- _WHAT NEEDS TO BE DONE_
Could you change every "computer-use agent" in the listing below to "screen assistant" and leave everything else as it is?

[Dataset records]

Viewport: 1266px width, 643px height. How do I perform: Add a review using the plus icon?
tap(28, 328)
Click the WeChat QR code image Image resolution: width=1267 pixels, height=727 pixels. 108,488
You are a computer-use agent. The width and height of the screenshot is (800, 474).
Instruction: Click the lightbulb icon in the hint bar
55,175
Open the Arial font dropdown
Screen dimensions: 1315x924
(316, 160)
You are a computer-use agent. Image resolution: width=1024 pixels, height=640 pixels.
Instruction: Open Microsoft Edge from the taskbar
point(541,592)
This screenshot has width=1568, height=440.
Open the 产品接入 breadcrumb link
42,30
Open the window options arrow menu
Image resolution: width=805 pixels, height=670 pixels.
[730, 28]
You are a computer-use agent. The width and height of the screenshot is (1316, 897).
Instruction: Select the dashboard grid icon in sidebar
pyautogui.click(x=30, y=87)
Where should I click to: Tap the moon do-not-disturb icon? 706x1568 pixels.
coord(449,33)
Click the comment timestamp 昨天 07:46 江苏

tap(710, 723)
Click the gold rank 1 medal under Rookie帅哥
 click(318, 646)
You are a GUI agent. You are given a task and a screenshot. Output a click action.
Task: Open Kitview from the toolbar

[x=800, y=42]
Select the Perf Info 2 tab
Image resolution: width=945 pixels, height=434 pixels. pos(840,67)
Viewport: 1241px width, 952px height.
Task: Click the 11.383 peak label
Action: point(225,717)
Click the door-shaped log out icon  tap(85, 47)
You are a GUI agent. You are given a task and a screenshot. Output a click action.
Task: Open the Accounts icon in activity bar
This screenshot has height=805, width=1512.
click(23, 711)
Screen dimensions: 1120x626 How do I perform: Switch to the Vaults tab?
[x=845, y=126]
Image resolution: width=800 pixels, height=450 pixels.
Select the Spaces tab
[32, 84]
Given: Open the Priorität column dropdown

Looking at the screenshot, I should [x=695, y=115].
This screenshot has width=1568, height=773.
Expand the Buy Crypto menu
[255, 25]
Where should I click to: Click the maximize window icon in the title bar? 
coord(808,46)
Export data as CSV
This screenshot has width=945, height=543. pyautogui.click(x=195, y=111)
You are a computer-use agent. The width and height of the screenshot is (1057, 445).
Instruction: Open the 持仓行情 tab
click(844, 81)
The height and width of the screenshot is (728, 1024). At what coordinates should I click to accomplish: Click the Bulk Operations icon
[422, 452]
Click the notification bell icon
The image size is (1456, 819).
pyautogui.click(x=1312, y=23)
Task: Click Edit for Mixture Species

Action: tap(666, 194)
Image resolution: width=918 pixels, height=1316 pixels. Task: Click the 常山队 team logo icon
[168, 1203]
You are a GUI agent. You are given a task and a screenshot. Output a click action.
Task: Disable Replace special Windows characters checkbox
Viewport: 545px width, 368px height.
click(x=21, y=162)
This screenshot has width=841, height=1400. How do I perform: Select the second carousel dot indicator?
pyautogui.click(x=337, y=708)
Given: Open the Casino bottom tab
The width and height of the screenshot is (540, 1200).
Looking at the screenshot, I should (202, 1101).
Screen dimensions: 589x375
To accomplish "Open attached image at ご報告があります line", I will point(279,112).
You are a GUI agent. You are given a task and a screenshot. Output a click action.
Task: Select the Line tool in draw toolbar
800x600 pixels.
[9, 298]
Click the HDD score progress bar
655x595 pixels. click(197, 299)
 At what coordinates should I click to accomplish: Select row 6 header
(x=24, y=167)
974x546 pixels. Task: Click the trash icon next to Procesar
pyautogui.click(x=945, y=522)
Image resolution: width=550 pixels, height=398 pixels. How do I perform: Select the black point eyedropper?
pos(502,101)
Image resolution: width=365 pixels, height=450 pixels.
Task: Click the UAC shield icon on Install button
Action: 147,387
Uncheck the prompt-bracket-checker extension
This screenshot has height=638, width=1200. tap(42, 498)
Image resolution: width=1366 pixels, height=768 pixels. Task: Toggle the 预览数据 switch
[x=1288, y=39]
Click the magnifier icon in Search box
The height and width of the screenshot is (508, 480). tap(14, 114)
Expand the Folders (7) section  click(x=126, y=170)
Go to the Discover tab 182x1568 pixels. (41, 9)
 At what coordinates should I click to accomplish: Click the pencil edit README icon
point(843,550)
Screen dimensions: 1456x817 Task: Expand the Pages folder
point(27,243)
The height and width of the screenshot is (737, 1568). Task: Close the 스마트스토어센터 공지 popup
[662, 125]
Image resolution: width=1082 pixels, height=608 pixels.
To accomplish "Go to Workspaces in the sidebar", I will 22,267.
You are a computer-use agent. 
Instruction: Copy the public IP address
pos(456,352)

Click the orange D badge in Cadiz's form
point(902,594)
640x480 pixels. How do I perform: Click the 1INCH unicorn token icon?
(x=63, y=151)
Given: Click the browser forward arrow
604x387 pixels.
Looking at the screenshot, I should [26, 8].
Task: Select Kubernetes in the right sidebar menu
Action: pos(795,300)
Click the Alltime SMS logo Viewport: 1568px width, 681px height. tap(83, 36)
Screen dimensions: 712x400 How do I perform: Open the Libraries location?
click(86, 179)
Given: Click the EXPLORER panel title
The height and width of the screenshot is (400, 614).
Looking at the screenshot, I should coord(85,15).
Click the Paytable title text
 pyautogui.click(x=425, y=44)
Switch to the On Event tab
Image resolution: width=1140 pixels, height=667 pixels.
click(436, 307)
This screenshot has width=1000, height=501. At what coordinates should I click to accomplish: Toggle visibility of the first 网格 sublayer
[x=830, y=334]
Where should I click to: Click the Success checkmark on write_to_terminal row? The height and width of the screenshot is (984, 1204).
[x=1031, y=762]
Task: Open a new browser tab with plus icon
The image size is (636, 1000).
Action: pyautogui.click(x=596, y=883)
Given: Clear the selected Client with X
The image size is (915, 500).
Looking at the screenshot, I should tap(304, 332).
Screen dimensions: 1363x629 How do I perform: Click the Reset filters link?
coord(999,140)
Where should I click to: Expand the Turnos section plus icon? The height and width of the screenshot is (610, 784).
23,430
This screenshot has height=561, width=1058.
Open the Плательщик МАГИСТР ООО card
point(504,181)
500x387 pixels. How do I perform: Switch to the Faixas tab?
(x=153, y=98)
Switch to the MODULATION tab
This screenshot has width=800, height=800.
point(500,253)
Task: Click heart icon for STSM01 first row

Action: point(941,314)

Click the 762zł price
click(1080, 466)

- _EXERCISE ANSWER_
Viewport: 1266px width, 643px height. How do I perform: Add a review using the plus icon?
tap(28, 328)
Click the WeChat QR code image Image resolution: width=1267 pixels, height=727 pixels. 108,488
You are a screen assistant. The width and height of the screenshot is (800, 474).
Instruction: Click the lightbulb icon in the hint bar
55,175
Open the Arial font dropdown
Screen dimensions: 1315x924
(316, 160)
You are a screen assistant. Image resolution: width=1024 pixels, height=640 pixels.
Instruction: Open Microsoft Edge from the taskbar
point(541,592)
This screenshot has width=1568, height=440.
Open the 产品接入 breadcrumb link
42,30
Open the window options arrow menu
Image resolution: width=805 pixels, height=670 pixels.
[730, 28]
You are a screen assistant. The width and height of the screenshot is (1316, 897).
Instruction: Select the dashboard grid icon in sidebar
pyautogui.click(x=30, y=87)
Where should I click to: Tap the moon do-not-disturb icon? 706x1568 pixels.
coord(449,33)
Click the comment timestamp 昨天 07:46 江苏

tap(710, 723)
Click the gold rank 1 medal under Rookie帅哥
 click(318, 646)
You are a GUI agent. You are given a task and a screenshot. Output a click action.
Task: Open Kitview from the toolbar

[x=800, y=42]
Select the Perf Info 2 tab
Image resolution: width=945 pixels, height=434 pixels. pos(840,67)
Viewport: 1241px width, 952px height.
Task: Click the 11.383 peak label
Action: point(225,717)
Click the door-shaped log out icon  tap(85, 47)
You are a GUI agent. You are given a task and a screenshot. Output a click action.
Task: Open the Accounts icon in activity bar
This screenshot has height=805, width=1512.
click(23, 711)
Screen dimensions: 1120x626 How do I perform: Switch to the Vaults tab?
[x=845, y=126]
Image resolution: width=800 pixels, height=450 pixels.
Select the Spaces tab
[32, 84]
Given: Open the Priorität column dropdown

Looking at the screenshot, I should [x=695, y=115].
This screenshot has width=1568, height=773.
Expand the Buy Crypto menu
[255, 25]
Where should I click to: Click the maximize window icon in the title bar? 
coord(808,46)
Export data as CSV
This screenshot has width=945, height=543. pyautogui.click(x=195, y=111)
You are a screen assistant. The width and height of the screenshot is (1057, 445).
Instruction: Open the 持仓行情 tab
click(844, 81)
The height and width of the screenshot is (728, 1024). At what coordinates should I click to accomplish: Click the Bulk Operations icon
[422, 452]
Click the notification bell icon
The image size is (1456, 819).
pyautogui.click(x=1312, y=23)
Task: Click Edit for Mixture Species

Action: tap(666, 194)
Image resolution: width=918 pixels, height=1316 pixels. Task: Click the 常山队 team logo icon
[168, 1203]
You are a GUI agent. You are given a task and a screenshot. Output a click action.
Task: Disable Replace special Windows characters checkbox
Viewport: 545px width, 368px height.
click(x=21, y=162)
This screenshot has width=841, height=1400. How do I perform: Select the second carousel dot indicator?
pyautogui.click(x=337, y=708)
Given: Open the Casino bottom tab
The width and height of the screenshot is (540, 1200).
Looking at the screenshot, I should (202, 1101).
Screen dimensions: 589x375
To accomplish "Open attached image at ご報告があります line", I will point(279,112).
You are a GUI agent. You are given a task and a screenshot. Output a click action.
Task: Select the Line tool in draw toolbar
800x600 pixels.
[9, 298]
Click the HDD score progress bar
655x595 pixels. click(197, 299)
 At what coordinates should I click to accomplish: Select row 6 header
(x=24, y=167)
974x546 pixels. Task: Click the trash icon next to Procesar
pyautogui.click(x=945, y=522)
Image resolution: width=550 pixels, height=398 pixels. How do I perform: Select the black point eyedropper?
pos(502,101)
Image resolution: width=365 pixels, height=450 pixels.
Task: Click the UAC shield icon on Install button
Action: 147,387
Uncheck the prompt-bracket-checker extension
This screenshot has height=638, width=1200. tap(42, 498)
Image resolution: width=1366 pixels, height=768 pixels. Task: Toggle the 预览数据 switch
[x=1288, y=39]
Click the magnifier icon in Search box
The height and width of the screenshot is (508, 480). tap(14, 114)
Expand the Folders (7) section  click(x=126, y=170)
Go to the Discover tab 182x1568 pixels. (41, 9)
 At what coordinates should I click to accomplish: Click the pencil edit README icon
point(843,550)
Screen dimensions: 1456x817 Task: Expand the Pages folder
point(27,243)
The height and width of the screenshot is (737, 1568). Task: Close the 스마트스토어센터 공지 popup
[662, 125]
Image resolution: width=1082 pixels, height=608 pixels.
To accomplish "Go to Workspaces in the sidebar", I will 22,267.
You are a screen assistant. 
Instruction: Copy the public IP address
pos(456,352)

Click the orange D badge in Cadiz's form
point(902,594)
640x480 pixels. How do I perform: Click the 1INCH unicorn token icon?
(x=63, y=151)
Given: Click the browser forward arrow
604x387 pixels.
Looking at the screenshot, I should [26, 8].
Task: Select Kubernetes in the right sidebar menu
Action: pos(795,300)
Click the Alltime SMS logo Viewport: 1568px width, 681px height. tap(83, 36)
Screen dimensions: 712x400 How do I perform: Open the Libraries location?
click(86, 179)
Given: Click the EXPLORER panel title
The height and width of the screenshot is (400, 614).
Looking at the screenshot, I should coord(85,15).
Click the Paytable title text
 pyautogui.click(x=425, y=44)
Switch to the On Event tab
Image resolution: width=1140 pixels, height=667 pixels.
click(436, 307)
This screenshot has width=1000, height=501. At what coordinates should I click to accomplish: Toggle visibility of the first 网格 sublayer
[x=830, y=334]
Where should I click to: Click the Success checkmark on write_to_terminal row? The height and width of the screenshot is (984, 1204).
[x=1031, y=762]
Task: Open a new browser tab with plus icon
The image size is (636, 1000).
Action: pyautogui.click(x=596, y=883)
Given: Clear the selected Client with X
The image size is (915, 500).
Looking at the screenshot, I should tap(304, 332).
Screen dimensions: 1363x629 How do I perform: Click the Reset filters link?
coord(999,140)
Where should I click to: Expand the Turnos section plus icon? The height and width of the screenshot is (610, 784).
23,430
This screenshot has height=561, width=1058.
Open the Плательщик МАГИСТР ООО card
point(504,181)
500x387 pixels. How do I perform: Switch to the Faixas tab?
(x=153, y=98)
Switch to the MODULATION tab
This screenshot has width=800, height=800.
point(500,253)
Task: Click heart icon for STSM01 first row

Action: point(941,314)

Click the 762zł price
click(1080, 466)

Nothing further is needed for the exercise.